Dr. Dean says LSFM technology has struggled with some fundamental limitations. These limitations include an inability to see detail in the third dimension, a limited refractive range in which the microscope operates, and restrictions on the size of the sample that could be imaged. These restrictions led to laboratories developing specialized microscopes, each working with only one kind of tissue-clearing method.

Drs. Dean and Fiolka developed this 3D light-sheet fluorescence microscope (LSFM)
Drs. Dean and Fiolka developed this 3D light-sheet fluorescence microscope (LSFM) that can image large structures much faster than earlier generation microscopes.

The microscope developed at UT Southwestern can be used with all current cell-clearing protocols and achieves the same spatial resolution in all directions. In addition, it can be used for visualizing samples that range in size from 300 nanometers (about 500 times smaller than the width of a hair) to several millimeters.

“This represents a significant improvement in axial resolution over many other cleared-tissue light-sheet microscopes,” Dr. Fiolka says.

“Owing to its high speed, our microscope can image specimens within hours that previously required days or weeks of imaging time. The high resolution provided by our microscope allows for the automatic detection of synapses in the mouse brain, which is of immediate interest for efforts to decipher the wiring of the brain,” Dr. Dean says.

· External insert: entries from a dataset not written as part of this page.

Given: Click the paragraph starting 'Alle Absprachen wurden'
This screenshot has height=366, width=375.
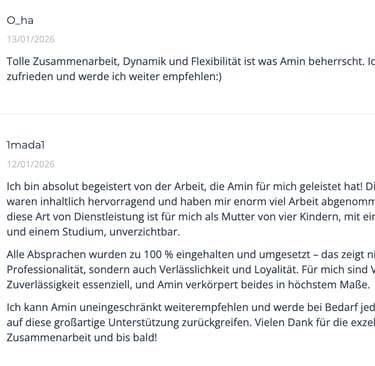Looking at the screenshot, I should click(191, 270).
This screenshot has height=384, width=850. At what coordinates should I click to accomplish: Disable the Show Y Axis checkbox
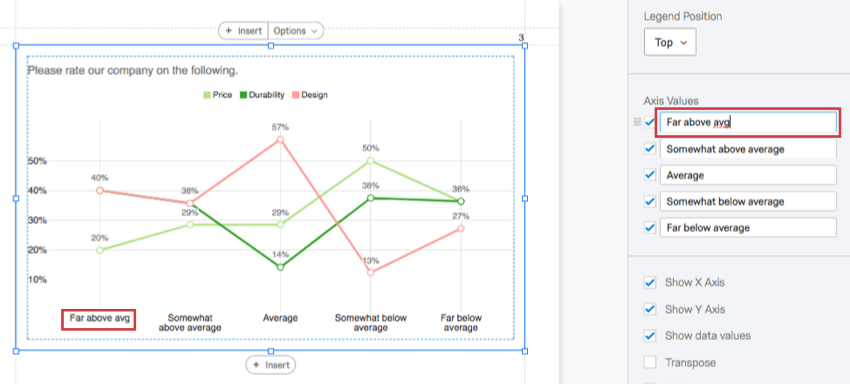650,309
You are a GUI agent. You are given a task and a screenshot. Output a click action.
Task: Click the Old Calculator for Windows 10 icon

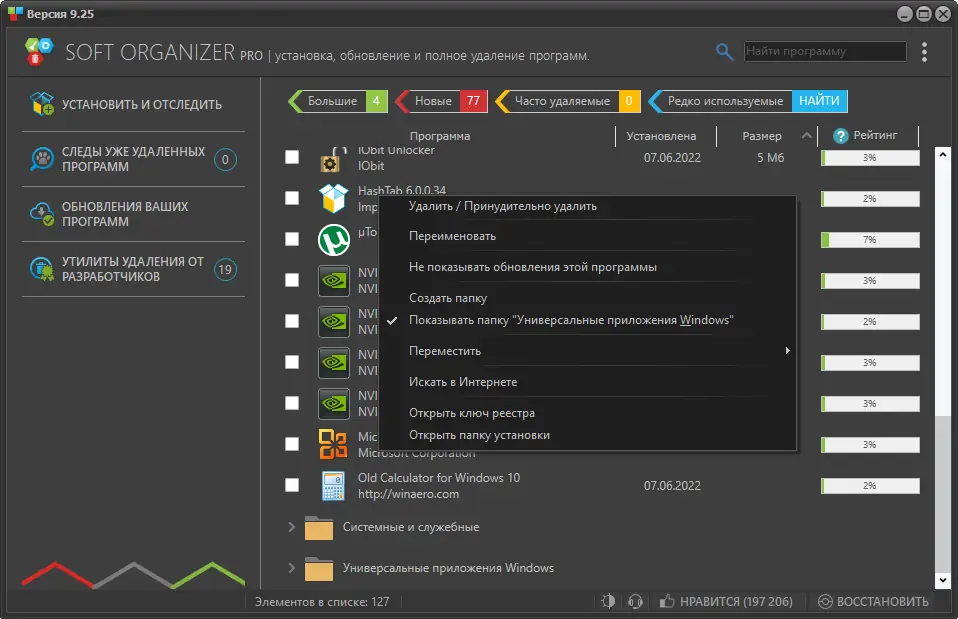(x=334, y=484)
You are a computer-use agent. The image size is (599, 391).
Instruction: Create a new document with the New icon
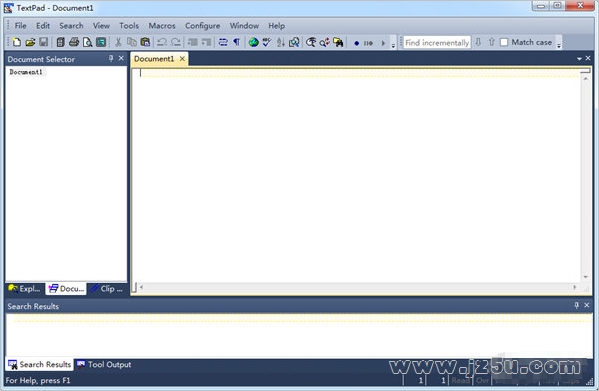16,42
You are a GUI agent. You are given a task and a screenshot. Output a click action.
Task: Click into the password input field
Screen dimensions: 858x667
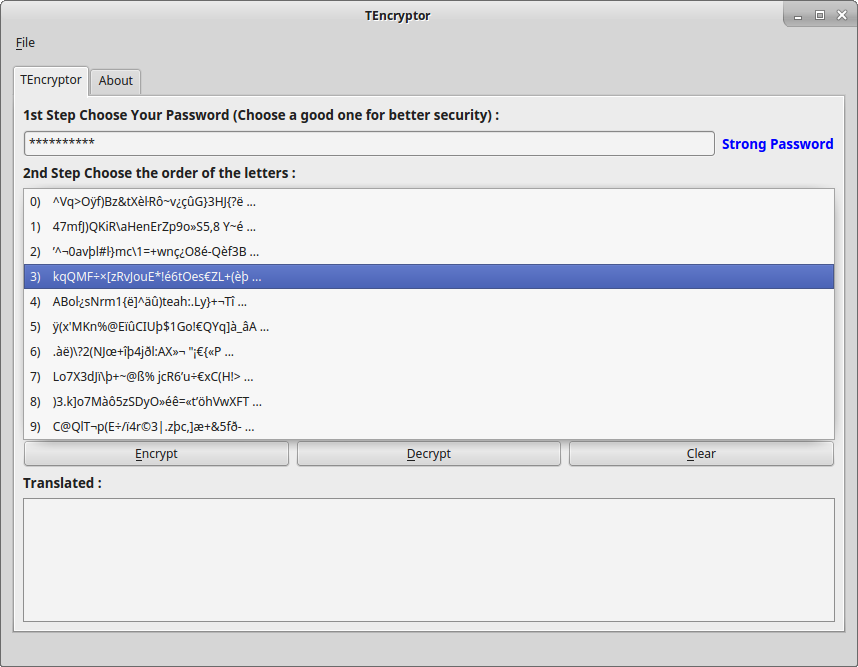pyautogui.click(x=369, y=143)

A patent on the system has been allowed by the U.S. Patent and Trademark Office and should issue in the next few months. Dr. Dean adds that both generations of the recently developed instruments are in the Microscopy Innovation Lab and available for use by campus researchers.

“If an investigator wants to have their own instrument that they can use full time to view individual cells, synaptic spines, or cell-cell interactions, we can also build one for them, if they buy the parts,“ he says.